**REQUIRED WORK:** Word for word, restate the lines of the data from the first through the one containing "Task: Expand more genres with plus button", and nothing else.

MATERIAL SHOWN section start

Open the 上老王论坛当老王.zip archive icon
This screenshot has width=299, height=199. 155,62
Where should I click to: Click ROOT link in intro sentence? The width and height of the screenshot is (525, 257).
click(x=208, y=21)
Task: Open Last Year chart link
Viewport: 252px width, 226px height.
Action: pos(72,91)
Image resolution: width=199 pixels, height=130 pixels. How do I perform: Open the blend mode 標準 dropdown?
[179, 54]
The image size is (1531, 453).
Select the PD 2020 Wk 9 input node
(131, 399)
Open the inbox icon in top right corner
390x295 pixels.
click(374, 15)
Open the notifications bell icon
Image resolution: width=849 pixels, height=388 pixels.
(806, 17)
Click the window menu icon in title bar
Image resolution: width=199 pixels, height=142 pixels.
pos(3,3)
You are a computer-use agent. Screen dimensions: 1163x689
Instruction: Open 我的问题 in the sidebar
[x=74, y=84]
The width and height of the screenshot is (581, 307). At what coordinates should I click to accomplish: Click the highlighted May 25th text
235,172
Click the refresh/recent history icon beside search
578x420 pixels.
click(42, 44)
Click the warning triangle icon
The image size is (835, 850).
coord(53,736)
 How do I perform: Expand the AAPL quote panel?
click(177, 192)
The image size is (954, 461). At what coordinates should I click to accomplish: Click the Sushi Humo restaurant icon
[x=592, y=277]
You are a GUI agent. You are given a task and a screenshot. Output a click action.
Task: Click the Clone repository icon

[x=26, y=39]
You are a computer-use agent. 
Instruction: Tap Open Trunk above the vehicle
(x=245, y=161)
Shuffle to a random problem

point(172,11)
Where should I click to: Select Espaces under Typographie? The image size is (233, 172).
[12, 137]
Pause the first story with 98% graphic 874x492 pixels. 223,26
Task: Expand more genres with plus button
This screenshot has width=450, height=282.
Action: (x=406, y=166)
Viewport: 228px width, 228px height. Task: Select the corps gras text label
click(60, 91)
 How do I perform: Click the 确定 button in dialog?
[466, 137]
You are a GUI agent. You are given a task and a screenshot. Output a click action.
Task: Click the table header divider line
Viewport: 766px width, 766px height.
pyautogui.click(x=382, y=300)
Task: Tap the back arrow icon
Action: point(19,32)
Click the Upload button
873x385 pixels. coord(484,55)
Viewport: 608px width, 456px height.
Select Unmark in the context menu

MATERIAL SHOWN section end

**YOUR SOLUTION:**
Open the 上老王论坛当老王.zip archive icon
This screenshot has width=299, height=199. 155,62
Where should I click to: Click ROOT link in intro sentence? The width and height of the screenshot is (525, 257).
click(x=208, y=21)
Task: Open Last Year chart link
Viewport: 252px width, 226px height.
Action: pos(72,91)
Image resolution: width=199 pixels, height=130 pixels. How do I perform: Open the blend mode 標準 dropdown?
[179, 54]
The image size is (1531, 453).
Select the PD 2020 Wk 9 input node
(131, 399)
Open the inbox icon in top right corner
390x295 pixels.
click(374, 15)
Open the notifications bell icon
Image resolution: width=849 pixels, height=388 pixels.
(806, 17)
Click the window menu icon in title bar
Image resolution: width=199 pixels, height=142 pixels.
pos(3,3)
You are a computer-use agent. Screen dimensions: 1163x689
Instruction: Open 我的问题 in the sidebar
[x=74, y=84]
The width and height of the screenshot is (581, 307). At what coordinates should I click to accomplish: Click the highlighted May 25th text
235,172
Click the refresh/recent history icon beside search
578x420 pixels.
click(42, 44)
Click the warning triangle icon
The image size is (835, 850).
coord(53,736)
 How do I perform: Expand the AAPL quote panel?
click(177, 192)
The image size is (954, 461). At what coordinates should I click to accomplish: Click the Sushi Humo restaurant icon
[x=592, y=277]
You are a GUI agent. You are given a task and a screenshot. Output a click action.
Task: Click the Clone repository icon

[x=26, y=39]
You are a computer-use agent. 
Instruction: Tap Open Trunk above the vehicle
(x=245, y=161)
Shuffle to a random problem

point(172,11)
Where should I click to: Select Espaces under Typographie? The image size is (233, 172).
[12, 137]
Pause the first story with 98% graphic 874x492 pixels. 223,26
Task: Expand more genres with plus button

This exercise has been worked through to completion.